Problem to solve: Your answer must be the records below, printed exactly.

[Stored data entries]
=== Begin Enclosure ===
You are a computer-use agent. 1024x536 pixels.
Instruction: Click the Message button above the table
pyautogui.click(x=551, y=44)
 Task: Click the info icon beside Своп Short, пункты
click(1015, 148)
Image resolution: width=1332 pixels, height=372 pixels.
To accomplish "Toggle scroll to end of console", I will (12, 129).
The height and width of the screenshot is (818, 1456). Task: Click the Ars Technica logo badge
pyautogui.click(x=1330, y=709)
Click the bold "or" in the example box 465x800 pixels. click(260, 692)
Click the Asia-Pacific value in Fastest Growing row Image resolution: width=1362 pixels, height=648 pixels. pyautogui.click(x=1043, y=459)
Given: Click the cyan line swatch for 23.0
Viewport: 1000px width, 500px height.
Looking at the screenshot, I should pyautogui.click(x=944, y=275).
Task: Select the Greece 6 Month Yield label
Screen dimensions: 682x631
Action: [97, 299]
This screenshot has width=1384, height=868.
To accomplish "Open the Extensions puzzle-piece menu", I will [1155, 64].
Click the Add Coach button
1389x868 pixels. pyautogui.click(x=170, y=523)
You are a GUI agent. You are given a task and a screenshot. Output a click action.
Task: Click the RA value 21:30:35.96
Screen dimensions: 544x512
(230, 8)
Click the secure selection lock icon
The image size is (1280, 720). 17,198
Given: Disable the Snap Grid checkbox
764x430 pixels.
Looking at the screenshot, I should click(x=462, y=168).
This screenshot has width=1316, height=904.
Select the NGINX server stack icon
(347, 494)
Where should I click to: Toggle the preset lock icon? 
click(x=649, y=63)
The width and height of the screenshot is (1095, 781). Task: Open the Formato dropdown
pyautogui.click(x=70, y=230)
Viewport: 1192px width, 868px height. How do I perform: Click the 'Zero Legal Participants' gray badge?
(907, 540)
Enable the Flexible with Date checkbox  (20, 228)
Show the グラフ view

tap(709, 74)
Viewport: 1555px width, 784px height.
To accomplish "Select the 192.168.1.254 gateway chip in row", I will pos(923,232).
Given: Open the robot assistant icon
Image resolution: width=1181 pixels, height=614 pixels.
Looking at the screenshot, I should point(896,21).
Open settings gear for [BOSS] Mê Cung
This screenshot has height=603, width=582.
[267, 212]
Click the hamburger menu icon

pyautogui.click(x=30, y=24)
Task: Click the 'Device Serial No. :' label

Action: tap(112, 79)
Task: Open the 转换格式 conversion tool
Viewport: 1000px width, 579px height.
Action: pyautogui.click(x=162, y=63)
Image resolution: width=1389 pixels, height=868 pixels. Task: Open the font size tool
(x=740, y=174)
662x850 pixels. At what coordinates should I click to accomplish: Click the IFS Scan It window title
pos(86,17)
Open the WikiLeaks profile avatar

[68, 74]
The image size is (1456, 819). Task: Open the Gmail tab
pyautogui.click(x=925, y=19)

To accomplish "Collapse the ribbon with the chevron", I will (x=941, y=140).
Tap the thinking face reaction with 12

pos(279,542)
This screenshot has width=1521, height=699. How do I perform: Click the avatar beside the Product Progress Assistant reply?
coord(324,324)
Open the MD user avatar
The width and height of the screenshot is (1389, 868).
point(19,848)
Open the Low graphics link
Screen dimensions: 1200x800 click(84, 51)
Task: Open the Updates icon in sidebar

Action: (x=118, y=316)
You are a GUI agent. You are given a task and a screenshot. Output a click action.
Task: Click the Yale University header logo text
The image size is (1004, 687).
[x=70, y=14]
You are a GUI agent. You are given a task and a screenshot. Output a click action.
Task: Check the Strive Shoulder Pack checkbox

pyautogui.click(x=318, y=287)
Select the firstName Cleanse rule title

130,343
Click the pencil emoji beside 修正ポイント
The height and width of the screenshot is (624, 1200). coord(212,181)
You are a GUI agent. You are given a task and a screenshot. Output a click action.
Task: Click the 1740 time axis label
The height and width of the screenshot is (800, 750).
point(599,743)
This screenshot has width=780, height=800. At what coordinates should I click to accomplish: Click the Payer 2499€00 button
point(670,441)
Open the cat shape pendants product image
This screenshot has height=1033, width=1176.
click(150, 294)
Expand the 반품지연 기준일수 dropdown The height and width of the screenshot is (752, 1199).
=== End Enclosure ===
Response for this exercise:
You are a computer-use agent. 1024x536 pixels.
Instruction: Click the Message button above the table
pyautogui.click(x=551, y=44)
 Task: Click the info icon beside Своп Short, пункты
click(1015, 148)
Image resolution: width=1332 pixels, height=372 pixels.
To accomplish "Toggle scroll to end of console", I will (12, 129).
The height and width of the screenshot is (818, 1456). Task: Click the Ars Technica logo badge
pyautogui.click(x=1330, y=709)
Click the bold "or" in the example box 465x800 pixels. click(260, 692)
Click the Asia-Pacific value in Fastest Growing row Image resolution: width=1362 pixels, height=648 pixels. pyautogui.click(x=1043, y=459)
Given: Click the cyan line swatch for 23.0
Viewport: 1000px width, 500px height.
Looking at the screenshot, I should pyautogui.click(x=944, y=275).
Task: Select the Greece 6 Month Yield label
Screen dimensions: 682x631
Action: [97, 299]
This screenshot has width=1384, height=868.
To accomplish "Open the Extensions puzzle-piece menu", I will [1155, 64].
Click the Add Coach button
1389x868 pixels. pyautogui.click(x=170, y=523)
You are a GUI agent. You are given a task and a screenshot. Output a click action.
Task: Click the RA value 21:30:35.96
Screen dimensions: 544x512
(230, 8)
Click the secure selection lock icon
The image size is (1280, 720). 17,198
Given: Disable the Snap Grid checkbox
764x430 pixels.
Looking at the screenshot, I should click(x=462, y=168).
This screenshot has width=1316, height=904.
Select the NGINX server stack icon
(347, 494)
Where should I click to: Toggle the preset lock icon? 
click(x=649, y=63)
The width and height of the screenshot is (1095, 781). Task: Open the Formato dropdown
pyautogui.click(x=70, y=230)
Viewport: 1192px width, 868px height. How do I perform: Click the 'Zero Legal Participants' gray badge?
(907, 540)
Enable the Flexible with Date checkbox  (20, 228)
Show the グラフ view

tap(709, 74)
Viewport: 1555px width, 784px height.
To accomplish "Select the 192.168.1.254 gateway chip in row", I will pos(923,232).
Given: Open the robot assistant icon
Image resolution: width=1181 pixels, height=614 pixels.
Looking at the screenshot, I should point(896,21).
Open settings gear for [BOSS] Mê Cung
This screenshot has height=603, width=582.
[267, 212]
Click the hamburger menu icon

pyautogui.click(x=30, y=24)
Task: Click the 'Device Serial No. :' label

Action: tap(112, 79)
Task: Open the 转换格式 conversion tool
Viewport: 1000px width, 579px height.
Action: pyautogui.click(x=162, y=63)
Image resolution: width=1389 pixels, height=868 pixels. Task: Open the font size tool
(x=740, y=174)
662x850 pixels. At what coordinates should I click to accomplish: Click the IFS Scan It window title
pos(86,17)
Open the WikiLeaks profile avatar

[68, 74]
The image size is (1456, 819). Task: Open the Gmail tab
pyautogui.click(x=925, y=19)

To accomplish "Collapse the ribbon with the chevron", I will (x=941, y=140).
Tap the thinking face reaction with 12

pos(279,542)
This screenshot has width=1521, height=699. How do I perform: Click the avatar beside the Product Progress Assistant reply?
coord(324,324)
Open the MD user avatar
The width and height of the screenshot is (1389, 868).
point(19,848)
Open the Low graphics link
Screen dimensions: 1200x800 click(84, 51)
Task: Open the Updates icon in sidebar

Action: (x=118, y=316)
You are a GUI agent. You are given a task and a screenshot. Output a click action.
Task: Click the Yale University header logo text
The image size is (1004, 687).
[x=70, y=14]
You are a GUI agent. You are given a task and a screenshot. Output a click action.
Task: Check the Strive Shoulder Pack checkbox

pyautogui.click(x=318, y=287)
Select the firstName Cleanse rule title

130,343
Click the pencil emoji beside 修正ポイント
The height and width of the screenshot is (624, 1200). coord(212,181)
You are a GUI agent. You are given a task and a screenshot. Output a click action.
Task: Click the 1740 time axis label
The height and width of the screenshot is (800, 750).
point(599,743)
This screenshot has width=780, height=800. At what coordinates should I click to accomplish: Click the Payer 2499€00 button
point(670,441)
Open the cat shape pendants product image
This screenshot has height=1033, width=1176.
click(150, 294)
Expand the 반품지연 기준일수 dropdown The height and width of the screenshot is (752, 1199).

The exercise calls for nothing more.